Output the material below as a JSON list of strings, with one string for each line and no entries for blank lines.

**** Material for this task ****

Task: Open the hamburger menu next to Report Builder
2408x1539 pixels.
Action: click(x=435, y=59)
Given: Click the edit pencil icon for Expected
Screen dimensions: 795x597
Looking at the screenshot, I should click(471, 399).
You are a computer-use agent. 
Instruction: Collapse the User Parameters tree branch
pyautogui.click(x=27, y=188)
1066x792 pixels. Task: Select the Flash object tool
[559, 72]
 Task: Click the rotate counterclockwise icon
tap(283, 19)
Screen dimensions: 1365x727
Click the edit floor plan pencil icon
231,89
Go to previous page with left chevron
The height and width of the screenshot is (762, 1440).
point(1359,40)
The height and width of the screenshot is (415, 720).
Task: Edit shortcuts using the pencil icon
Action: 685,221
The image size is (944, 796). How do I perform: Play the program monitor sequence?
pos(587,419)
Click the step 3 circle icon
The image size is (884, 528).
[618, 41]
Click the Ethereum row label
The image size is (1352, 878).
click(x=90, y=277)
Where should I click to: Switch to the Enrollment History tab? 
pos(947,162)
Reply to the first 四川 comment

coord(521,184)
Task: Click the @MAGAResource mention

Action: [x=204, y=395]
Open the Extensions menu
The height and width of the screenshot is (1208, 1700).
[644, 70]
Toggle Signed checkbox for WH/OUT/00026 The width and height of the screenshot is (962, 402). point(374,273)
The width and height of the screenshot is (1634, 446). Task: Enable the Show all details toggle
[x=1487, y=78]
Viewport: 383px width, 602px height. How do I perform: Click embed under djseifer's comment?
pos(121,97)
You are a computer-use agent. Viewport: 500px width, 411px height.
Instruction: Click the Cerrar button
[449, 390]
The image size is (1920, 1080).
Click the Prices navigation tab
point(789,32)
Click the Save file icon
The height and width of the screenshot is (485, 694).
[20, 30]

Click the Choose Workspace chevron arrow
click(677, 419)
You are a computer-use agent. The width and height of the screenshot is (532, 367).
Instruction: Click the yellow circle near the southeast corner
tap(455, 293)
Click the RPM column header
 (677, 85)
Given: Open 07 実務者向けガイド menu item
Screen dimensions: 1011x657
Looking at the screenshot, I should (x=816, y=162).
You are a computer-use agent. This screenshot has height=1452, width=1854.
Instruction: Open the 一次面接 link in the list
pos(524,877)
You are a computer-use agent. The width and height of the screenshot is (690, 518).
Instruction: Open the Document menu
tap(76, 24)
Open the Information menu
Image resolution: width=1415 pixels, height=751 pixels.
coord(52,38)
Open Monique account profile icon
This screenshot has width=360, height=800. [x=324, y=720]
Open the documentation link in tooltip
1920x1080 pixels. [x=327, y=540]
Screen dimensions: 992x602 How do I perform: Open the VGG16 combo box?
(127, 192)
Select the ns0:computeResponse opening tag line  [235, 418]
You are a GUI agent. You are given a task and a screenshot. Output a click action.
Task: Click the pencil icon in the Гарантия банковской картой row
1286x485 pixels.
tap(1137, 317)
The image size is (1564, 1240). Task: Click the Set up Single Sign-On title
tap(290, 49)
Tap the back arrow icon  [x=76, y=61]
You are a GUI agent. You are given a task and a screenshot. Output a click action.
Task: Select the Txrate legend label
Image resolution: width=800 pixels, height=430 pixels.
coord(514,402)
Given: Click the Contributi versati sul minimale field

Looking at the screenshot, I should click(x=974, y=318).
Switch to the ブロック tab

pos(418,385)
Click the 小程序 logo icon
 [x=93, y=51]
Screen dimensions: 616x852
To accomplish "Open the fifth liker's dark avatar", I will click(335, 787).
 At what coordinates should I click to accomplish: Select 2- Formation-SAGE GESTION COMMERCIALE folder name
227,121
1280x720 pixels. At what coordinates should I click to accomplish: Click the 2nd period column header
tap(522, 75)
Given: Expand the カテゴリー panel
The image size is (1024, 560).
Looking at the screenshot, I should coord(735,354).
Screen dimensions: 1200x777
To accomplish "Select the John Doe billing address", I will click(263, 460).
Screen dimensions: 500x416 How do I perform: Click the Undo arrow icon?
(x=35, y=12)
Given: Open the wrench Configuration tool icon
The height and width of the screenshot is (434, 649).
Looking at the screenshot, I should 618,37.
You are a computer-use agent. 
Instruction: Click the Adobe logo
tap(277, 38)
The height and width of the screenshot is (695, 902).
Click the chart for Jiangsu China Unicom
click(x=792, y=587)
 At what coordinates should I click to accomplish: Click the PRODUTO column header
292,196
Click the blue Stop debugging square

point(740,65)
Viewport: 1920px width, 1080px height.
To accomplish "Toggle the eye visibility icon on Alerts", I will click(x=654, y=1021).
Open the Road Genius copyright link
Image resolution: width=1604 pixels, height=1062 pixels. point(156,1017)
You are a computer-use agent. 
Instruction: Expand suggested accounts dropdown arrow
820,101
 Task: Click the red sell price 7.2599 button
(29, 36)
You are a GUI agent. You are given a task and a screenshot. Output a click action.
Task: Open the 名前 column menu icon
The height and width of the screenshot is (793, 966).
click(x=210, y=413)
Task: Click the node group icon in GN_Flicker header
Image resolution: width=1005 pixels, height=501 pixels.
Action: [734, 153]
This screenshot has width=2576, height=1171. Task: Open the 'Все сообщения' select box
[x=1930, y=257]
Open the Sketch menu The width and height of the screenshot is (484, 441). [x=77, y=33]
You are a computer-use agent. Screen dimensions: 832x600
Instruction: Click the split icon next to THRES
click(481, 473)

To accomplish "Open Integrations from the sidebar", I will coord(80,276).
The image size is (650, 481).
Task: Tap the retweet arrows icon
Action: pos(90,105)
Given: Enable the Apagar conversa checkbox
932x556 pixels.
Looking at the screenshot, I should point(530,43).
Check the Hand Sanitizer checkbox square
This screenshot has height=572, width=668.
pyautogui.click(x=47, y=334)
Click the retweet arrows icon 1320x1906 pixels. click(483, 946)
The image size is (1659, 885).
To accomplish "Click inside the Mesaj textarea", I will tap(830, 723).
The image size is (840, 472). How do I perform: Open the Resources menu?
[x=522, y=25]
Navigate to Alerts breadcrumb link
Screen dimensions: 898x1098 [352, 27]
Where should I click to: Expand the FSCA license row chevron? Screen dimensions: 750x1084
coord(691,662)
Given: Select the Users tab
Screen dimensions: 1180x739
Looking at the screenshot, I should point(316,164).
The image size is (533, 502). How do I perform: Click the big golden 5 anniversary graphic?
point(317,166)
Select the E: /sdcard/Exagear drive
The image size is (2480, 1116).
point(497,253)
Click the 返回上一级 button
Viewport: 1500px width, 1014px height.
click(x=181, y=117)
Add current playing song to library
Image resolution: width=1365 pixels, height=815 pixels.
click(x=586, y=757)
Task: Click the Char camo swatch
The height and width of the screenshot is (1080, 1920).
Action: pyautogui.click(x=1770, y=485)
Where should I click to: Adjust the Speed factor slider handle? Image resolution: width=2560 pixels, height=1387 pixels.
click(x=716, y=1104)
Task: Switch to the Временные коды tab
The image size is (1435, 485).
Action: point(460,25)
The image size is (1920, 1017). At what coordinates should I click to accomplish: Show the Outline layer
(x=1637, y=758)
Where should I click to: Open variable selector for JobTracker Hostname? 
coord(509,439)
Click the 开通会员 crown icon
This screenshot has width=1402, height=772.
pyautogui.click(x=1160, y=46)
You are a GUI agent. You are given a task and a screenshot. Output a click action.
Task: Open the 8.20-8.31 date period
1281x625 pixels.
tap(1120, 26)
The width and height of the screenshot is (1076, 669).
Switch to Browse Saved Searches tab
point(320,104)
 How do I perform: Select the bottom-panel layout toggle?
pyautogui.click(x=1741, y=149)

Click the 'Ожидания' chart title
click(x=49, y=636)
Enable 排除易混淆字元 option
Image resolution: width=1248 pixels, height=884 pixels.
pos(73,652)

****

(Solved problem):
[
  "Task: Open the hamburger menu next to Report Builder",
  "2408x1539 pixels.",
  "Action: click(x=435, y=59)",
  "Given: Click the edit pencil icon for Expected",
  "Screen dimensions: 795x597",
  "Looking at the screenshot, I should click(471, 399).",
  "You are a computer-use agent. ",
  "Instruction: Collapse the User Parameters tree branch",
  "pyautogui.click(x=27, y=188)",
  "1066x792 pixels. Task: Select the Flash object tool",
  "[559, 72]",
  " Task: Click the rotate counterclockwise icon",
  "tap(283, 19)",
  "Screen dimensions: 1365x727",
  "Click the edit floor plan pencil icon",
  "231,89",
  "Go to previous page with left chevron",
  "The height and width of the screenshot is (762, 1440).",
  "point(1359,40)",
  "The height and width of the screenshot is (415, 720).",
  "Task: Edit shortcuts using the pencil icon",
  "Action: 685,221",
  "The image size is (944, 796). How do I perform: Play the program monitor sequence?",
  "pos(587,419)",
  "Click the step 3 circle icon",
  "The image size is (884, 528).",
  "[618, 41]",
  "Click the Ethereum row label",
  "The image size is (1352, 878).",
  "click(x=90, y=277)",
  "Where should I click to: Switch to the Enrollment History tab? ",
  "pos(947,162)",
  "Reply to the first 四川 comment",
  "coord(521,184)",
  "Task: Click the @MAGAResource mention",
  "Action: [x=204, y=395]",
  "Open the Extensions menu",
  "The height and width of the screenshot is (1208, 1700).",
  "[644, 70]",
  "Toggle Signed checkbox for WH/OUT/00026 The width and height of the screenshot is (962, 402). point(374,273)",
  "The width and height of the screenshot is (1634, 446). Task: Enable the Show all details toggle",
  "[x=1487, y=78]",
  "Viewport: 383px width, 602px height. How do I perform: Click embed under djseifer's comment?",
  "pos(121,97)",
  "You are a computer-use agent. Viewport: 500px width, 411px height.",
  "Instruction: Click the Cerrar button",
  "[449, 390]",
  "The image size is (1920, 1080).",
  "Click the Prices navigation tab",
  "point(789,32)",
  "Click the Save file icon",
  "The height and width of the screenshot is (485, 694).",
  "[20, 30]",
  "Click the Choose Workspace chevron arrow",
  "click(677, 419)",
  "You are a computer-use agent. The width and height of the screenshot is (532, 367).",
  "Instruction: Click the yellow circle near the southeast corner",
  "tap(455, 293)",
  "Click the RPM column header",
  " (677, 85)",
  "Given: Open 07 実務者向けガイド menu item",
  "Screen dimensions: 1011x657",
  "Looking at the screenshot, I should (x=816, y=162).",
  "You are a computer-use agent. This screenshot has height=1452, width=1854.",
  "Instruction: Open the 一次面接 link in the list",
  "pos(524,877)",
  "You are a computer-use agent. The width and height of the screenshot is (690, 518).",
  "Instruction: Open the Document menu",
  "tap(76, 24)",
  "Open the Information menu",
  "Image resolution: width=1415 pixels, height=751 pixels.",
  "coord(52,38)",
  "Open Monique account profile icon",
  "This screenshot has width=360, height=800. [x=324, y=720]",
  "Open the documentation link in tooltip",
  "1920x1080 pixels. [x=327, y=540]",
  "Screen dimensions: 992x602 How do I perform: Open the VGG16 combo box?",
  "(127, 192)",
  "Select the ns0:computeResponse opening tag line  [235, 418]",
  "You are a GUI agent. You are given a task and a screenshot. Output a click action.",
  "Task: Click the pencil icon in the Гарантия банковской картой row",
  "1286x485 pixels.",
  "tap(1137, 317)",
  "The image size is (1564, 1240). Task: Click the Set up Single Sign-On title",
  "tap(290, 49)",
  "Tap the back arrow icon  [x=76, y=61]",
  "You are a GUI agent. You are given a task and a screenshot. Output a click action.",
  "Task: Select the Txrate legend label",
  "Image resolution: width=800 pixels, height=430 pixels.",
  "coord(514,402)",
  "Given: Click the Contributi versati sul minimale field",
  "Looking at the screenshot, I should click(x=974, y=318).",
  "Switch to the ブロック tab",
  "pos(418,385)",
  "Click the 小程序 logo icon",
  " [x=93, y=51]",
  "Screen dimensions: 616x852",
  "To accomplish \"Open the fifth liker's dark avatar\", I will click(335, 787).",
  " At what coordinates should I click to accomplish: Select 2- Formation-SAGE GESTION COMMERCIALE folder name",
  "227,121",
  "1280x720 pixels. At what coordinates should I click to accomplish: Click the 2nd period column header",
  "tap(522, 75)",
  "Given: Expand the カテゴリー panel",
  "The image size is (1024, 560).",
  "Looking at the screenshot, I should coord(735,354).",
  "Screen dimensions: 1200x777",
  "To accomplish \"Select the John Doe billing address\", I will click(263, 460).",
  "Screen dimensions: 500x416 How do I perform: Click the Undo arrow icon?",
  "(x=35, y=12)",
  "Given: Open the wrench Configuration tool icon",
  "The height and width of the screenshot is (434, 649).",
  "Looking at the screenshot, I should 618,37.",
  "You are a computer-use agent. ",
  "Instruction: Click the Adobe logo",
  "tap(277, 38)",
  "The height and width of the screenshot is (695, 902).",
  "Click the chart for Jiangsu China Unicom",
  "click(x=792, y=587)",
  " At what coordinates should I click to accomplish: Click the PRODUTO column header",
  "292,196",
  "Click the blue Stop debugging square",
  "point(740,65)",
  "Viewport: 1920px width, 1080px height.",
  "To accomplish \"Toggle the eye visibility icon on Alerts\", I will click(x=654, y=1021).",
  "Open the Road Genius copyright link",
  "Image resolution: width=1604 pixels, height=1062 pixels. point(156,1017)",
  "You are a computer-use agent. ",
  "Instruction: Expand suggested accounts dropdown arrow",
  "820,101",
  " Task: Click the red sell price 7.2599 button",
  "(29, 36)",
  "You are a GUI agent. You are given a task and a screenshot. Output a click action.",
  "Task: Open the 名前 column menu icon",
  "The height and width of the screenshot is (793, 966).",
  "click(x=210, y=413)",
  "Task: Click the node group icon in GN_Flicker header",
  "Image resolution: width=1005 pixels, height=501 pixels.",
  "Action: [734, 153]",
  "This screenshot has width=2576, height=1171. Task: Open the 'Все сообщения' select box",
  "[x=1930, y=257]",
  "Open the Sketch menu The width and height of the screenshot is (484, 441). [x=77, y=33]",
  "You are a computer-use agent. Screen dimensions: 832x600",
  "Instruction: Click the split icon next to THRES",
  "click(481, 473)",
  "To accomplish \"Open Integrations from the sidebar\", I will coord(80,276).",
  "The image size is (650, 481).",
  "Task: Tap the retweet arrows icon",
  "Action: pos(90,105)",
  "Given: Enable the Apagar conversa checkbox",
  "932x556 pixels.",
  "Looking at the screenshot, I should point(530,43).",
  "Check the Hand Sanitizer checkbox square",
  "This screenshot has height=572, width=668.",
  "pyautogui.click(x=47, y=334)",
  "Click the retweet arrows icon 1320x1906 pixels. click(483, 946)",
  "The image size is (1659, 885).",
  "To accomplish \"Click inside the Mesaj textarea\", I will tap(830, 723).",
  "The image size is (840, 472). How do I perform: Open the Resources menu?",
  "[x=522, y=25]",
  "Navigate to Alerts breadcrumb link",
  "Screen dimensions: 898x1098 [352, 27]",
  "Where should I click to: Expand the FSCA license row chevron? Screen dimensions: 750x1084",
  "coord(691,662)",
  "Given: Select the Users tab",
  "Screen dimensions: 1180x739",
  "Looking at the screenshot, I should point(316,164).",
  "The image size is (533, 502). How do I perform: Click the big golden 5 anniversary graphic?",
  "point(317,166)",
  "Select the E: /sdcard/Exagear drive",
  "The image size is (2480, 1116).",
  "point(497,253)",
  "Click the 返回上一级 button",
  "Viewport: 1500px width, 1014px height.",
  "click(x=181, y=117)",
  "Add current playing song to library",
  "Image resolution: width=1365 pixels, height=815 pixels.",
  "click(x=586, y=757)",
  "Task: Click the Char camo swatch",
  "The height and width of the screenshot is (1080, 1920).",
  "Action: pyautogui.click(x=1770, y=485)",
  "Where should I click to: Adjust the Speed factor slider handle? Image resolution: width=2560 pixels, height=1387 pixels.",
  "click(x=716, y=1104)",
  "Task: Switch to the Временные коды tab",
  "The image size is (1435, 485).",
  "Action: point(460,25)",
  "The image size is (1920, 1017). At what coordinates should I click to accomplish: Show the Outline layer",
  "(x=1637, y=758)",
  "Where should I click to: Open variable selector for JobTracker Hostname? ",
  "coord(509,439)",
  "Click the 开通会员 crown icon",
  "This screenshot has width=1402, height=772.",
  "pyautogui.click(x=1160, y=46)",
  "You are a GUI agent. You are given a task and a screenshot. Output a click action.",
  "Task: Open the 8.20-8.31 date period",
  "1281x625 pixels.",
  "tap(1120, 26)",
  "The width and height of the screenshot is (1076, 669).",
  "Switch to Browse Saved Searches tab",
  "point(320,104)",
  " How do I perform: Select the bottom-panel layout toggle?",
  "pyautogui.click(x=1741, y=149)",
  "Click the 'Ожидания' chart title",
  "click(x=49, y=636)",
  "Enable 排除易混淆字元 option",
  "Image resolution: width=1248 pixels, height=884 pixels.",
  "pos(73,652)"
]